Governments across the world are showing a contradictory attitude towards privacy and data protection. On the one hand new legislation insists that business is minutely protective of personally identifiable information (PII), while at the same time PII must be more readily handed to law enforcement. This contradiction is exemplified in Europe, where the new EU General Data Protection Regulation (GRPR) strictly controls business use of personal data while many nation state members are simultaneously introducing new national surveillance laws.
Forrester’s 2016 Global Heat Map for privacy and data protection makes this point. The Netherlands and Finland are rated as ‘most restricted’ in their attitudes towards privacy; and yet both are drafting new laws that considerably increase government surveillance powers. Germany, also considered to be very protective towards personal privacy, is doing similar; while the UK — home to one of the more active intelligence agencies (GCHQ) — is close to passing its new Investigatory Powers Bill (IPB).
Forrester describes the IPB as a bill that “would require telecommunication providers to hold communication data for over a year. This also includes data on internet usage, such as services, websites, and data sources that a user visited in a year. It also maintains an existing requirement to compel UK companies to hand over encryption keys to law enforcement.” The FBI Vs Apple legal tussle earlier this year would have been a non-event in the UK.
Forrester’s senior analyst Chris Sherman also makes the point that the EU’s new GDPR is setting a business standard that is being followed around the world. “The slow global convergence toward the requirements outlined in the regulation continued through 2016,” he writes. “For example, Argentina and Japan strengthened pre-existing policies, while Nigeria passed its first comprehensive cybercrime legislation.”
This convergence towards GDPR does not apply in the U.S., which the Heat Map describes as having minimal privacy restrictions.
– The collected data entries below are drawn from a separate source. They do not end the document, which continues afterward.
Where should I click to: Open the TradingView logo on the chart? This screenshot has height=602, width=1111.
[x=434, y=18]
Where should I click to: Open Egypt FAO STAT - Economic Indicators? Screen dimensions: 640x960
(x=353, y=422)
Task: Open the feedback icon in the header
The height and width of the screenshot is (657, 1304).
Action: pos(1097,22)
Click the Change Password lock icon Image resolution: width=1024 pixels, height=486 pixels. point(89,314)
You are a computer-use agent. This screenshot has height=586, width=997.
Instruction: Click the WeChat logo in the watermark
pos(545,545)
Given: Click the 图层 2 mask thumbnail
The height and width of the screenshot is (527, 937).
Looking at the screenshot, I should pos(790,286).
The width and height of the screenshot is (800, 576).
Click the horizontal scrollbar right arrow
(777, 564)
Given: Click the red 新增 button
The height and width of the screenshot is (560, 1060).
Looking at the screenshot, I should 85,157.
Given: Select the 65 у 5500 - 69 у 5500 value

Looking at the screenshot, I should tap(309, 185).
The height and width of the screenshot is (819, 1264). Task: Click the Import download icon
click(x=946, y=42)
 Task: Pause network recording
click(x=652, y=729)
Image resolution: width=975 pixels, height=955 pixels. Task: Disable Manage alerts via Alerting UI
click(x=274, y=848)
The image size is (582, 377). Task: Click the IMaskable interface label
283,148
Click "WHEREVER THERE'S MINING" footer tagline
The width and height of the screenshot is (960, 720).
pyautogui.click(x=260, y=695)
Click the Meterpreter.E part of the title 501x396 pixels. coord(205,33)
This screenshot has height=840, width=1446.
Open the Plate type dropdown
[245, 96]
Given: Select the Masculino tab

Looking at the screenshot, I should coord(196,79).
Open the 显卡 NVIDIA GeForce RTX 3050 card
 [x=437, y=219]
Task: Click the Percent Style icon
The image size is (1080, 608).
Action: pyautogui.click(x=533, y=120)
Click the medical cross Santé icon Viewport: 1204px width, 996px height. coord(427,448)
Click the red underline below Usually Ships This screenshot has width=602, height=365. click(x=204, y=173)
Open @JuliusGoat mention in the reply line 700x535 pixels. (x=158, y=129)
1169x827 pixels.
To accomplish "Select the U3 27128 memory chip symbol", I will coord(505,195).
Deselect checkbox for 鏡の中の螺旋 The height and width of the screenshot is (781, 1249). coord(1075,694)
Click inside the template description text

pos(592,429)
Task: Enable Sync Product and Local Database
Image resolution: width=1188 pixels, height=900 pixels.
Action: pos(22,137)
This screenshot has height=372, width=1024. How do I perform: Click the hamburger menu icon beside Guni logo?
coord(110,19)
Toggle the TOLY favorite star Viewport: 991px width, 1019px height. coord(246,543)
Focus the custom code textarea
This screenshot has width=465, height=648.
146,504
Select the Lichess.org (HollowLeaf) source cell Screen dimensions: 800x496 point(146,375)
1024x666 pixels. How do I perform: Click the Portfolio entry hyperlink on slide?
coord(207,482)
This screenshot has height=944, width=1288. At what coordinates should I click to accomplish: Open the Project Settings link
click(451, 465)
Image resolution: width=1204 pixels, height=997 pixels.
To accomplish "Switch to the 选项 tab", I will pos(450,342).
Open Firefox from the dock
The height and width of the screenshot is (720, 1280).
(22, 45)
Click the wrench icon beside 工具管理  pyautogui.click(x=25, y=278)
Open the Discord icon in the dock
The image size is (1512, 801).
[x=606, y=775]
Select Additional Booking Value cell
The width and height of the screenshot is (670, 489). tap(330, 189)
But the U.S. too, probably more than most geographic locations, will still be affected by the heavyweight privacy restrictions that will be imposed by GDPR in May 2018. For U.S. corporates to effectively trade with the EU, they will need to be able to demonstrate GDPR conformance.
“In a world where privacy has become a competitive differentiator for multi-national organizations, businesses must increasingly work with their general counsels and chief privacy officers to understand global data privacy requirements, implementing controls that protect personal data accordingly,” says Sherman.
Two new reports demonstrate the range and extent of those new controls needed to ensure GDPR compliance.
One survey (PDF) from Vanson Bourne, commissioned by CA Technologies, found that almost nine in ten (89%) businesses stated that they need to invest in new technologies and services that include encryption (58%), analytic and reporting (49%) and test data management (47%) technologies. Of particular concern is that the majority of respondents were not completely confident that their organization could meet two of the key provisions of the GDPR known as the ‘Right to be Forgotten’ and the ‘Right to Data Portability’. Meeting these requirements will need full knowledge of where every piece of European PII is located, and full control over its use and movement. This survey comprised 200 B2B interviews with companies with more than 500 employees and a global annual revenue in excess of $1 billion.
A second survey (PDF) from AvePoint and the Center for Information Policy Leadership questioned more than 200 predominantly multi-national organizations of varying sizes (with annual turnovers ranging from less than $1 million to more than $100 billion). This survey found that most companies are at least preparing for GDPR. However, only a quarter of organizations currently comply with the new GDPR consent requirements; 44% of organizations do not have procedures in place to identify and tag personal data, sensitive data or other confidential information; and 39% of organizations do not understand the full life cycle of the personal data that they hold.
It is not so much the protection of personal data that is a problem for GDPR conformance, but the management of that personal data. GDPR brings in new rules that cover its location and its use, and demands that the user maintains more control over it. New procedures and processes to enable this are new requirements for most US businesses — and the problem is that time is running out.
“It takes six months to plan and implement for the GDPR (plus revisions). If organizations do not start to create a compliance plan soon, they may run out of time before the deadline in May 2018,” concludes the CA report.